一敗地にまみれたその原因。

2011年07月03日 17:28

 7月2日(土)、四段位認定大会に参戦致しましたが、結果、見事不合格してしまいました。
 大きなトラブルに見舞われたわけでなく、普段どおりに打つことを目標にして作業をし、製品はそれなりの出来でしたので、その分ショックは大きいものがあります。
 
 ま、しかし、厳正な審査によるものですから、ここは、素直に受け止めるしかありません。
段位認定大会では、個人ごとに、審査の採点結果が、水回し○点、捏ね○点、‥という風にした採点表として貰えます。
 私の採点表を見ますと主に「切り」が不出来のようでした。

 下の写真は、私の製品です。

hugoukau.jpg


 全般的に、概ね普通に切り進めたと思います(下の箱左が切り始め)。しかし、一番最後の束(上の箱の右側)が確かに良くありません。(また、切りくずの量も多かったようです。

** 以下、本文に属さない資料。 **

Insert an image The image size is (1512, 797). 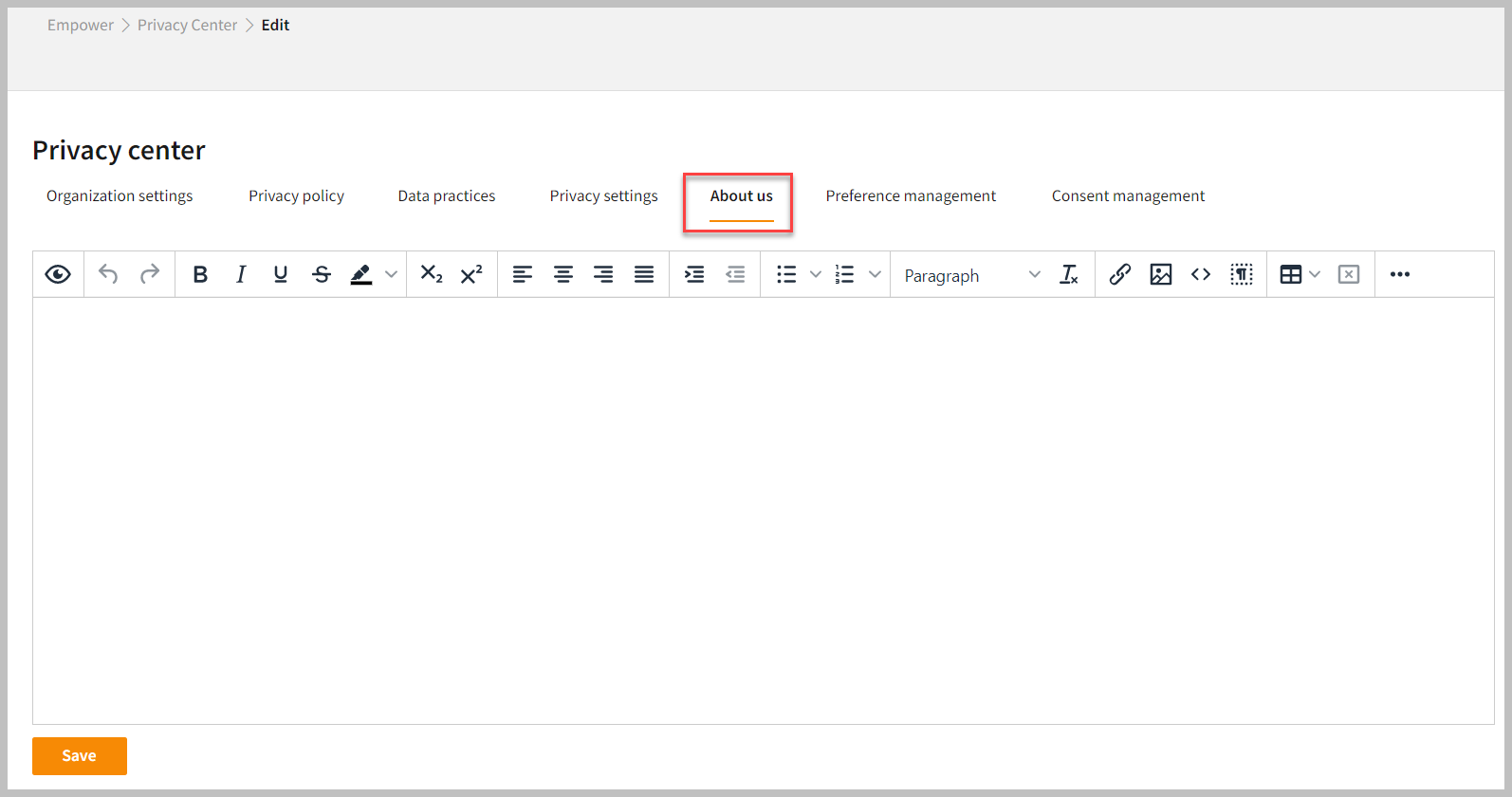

)

 その原因は、実は採点結果でいう「切り」自体にあるのではなく、「最後の束に該当する部分、すなわち本延しにおける生地の上下(南北)に当たる箇所の粉粒子間の結合が極端に弱くなっていた。(このため、しっかりした麺線とならなかった。)」という点にあると考えています。

 一般に、不具合の原因はその上流の工程にあり、更にその原因はその上の工程にある、という風に連鎖していますが、今回原因をさかのぼっていきますと「捏ね」の段階に不具合の萌芽があったように思われます。

 今回の作業状況は次のようでした。

【1】水回しは、通常よりもわずかに加水量が少なかったが、良好に推移し、比較的良好のドウが出来た。(ここまでは概ね良好)

(ここからが問題)
【2】時間を気にし、捏ねに費やすべき時間を短縮したため、全体に粉粒子間の結合が不十分となってしまった。

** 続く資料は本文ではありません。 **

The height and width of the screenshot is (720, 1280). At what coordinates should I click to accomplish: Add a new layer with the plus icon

【3】ではあったが、本延しの際、生地の中央部分は何とか押さえながら延せた。しかし、上下(南北)に当たる端の部分は、結果的に引っ張るような延し方になってしまうので、結合が弱まった。作業中、この状況が見えたので、麺棒を純粋に転がす延し方などで補正を試みたが十分な対応になり得なかった。

【4】結果、(本延しの際の)生地の上下(南北)に当たる端の部分の結合が、他に比べると弱いものとなった。

【5】3枚に畳み(12枚重ね)を行なうと、畳み終わった状態の左端に、上記の弱い部分が重なる。

【結果】よって、最後の束の部分がうまく繋がらず、写真のように乱れてしまう。


 きれいごとを言ってもしょうがありませんし、愚痴や言い訳は好きではないので、本心を言いますと、不合格というのは、とってもとっても悔しいです。

 本来歳をとれば、執着がなくなってきますが、私は(精神的に)まだまだ若い(?)ということでしょうか、また元自衛官としての血がまだまだ騒ぐということでしょうか。
 こういう精神状態というのは悪いことではありませんし、今回こういう大きな心の振れを味わえたということは有り難いことではないかと思っています。(最後に半分きれいごとを言ってしまいました。)


※ということで、あとしばらく目指せ四段を続けます。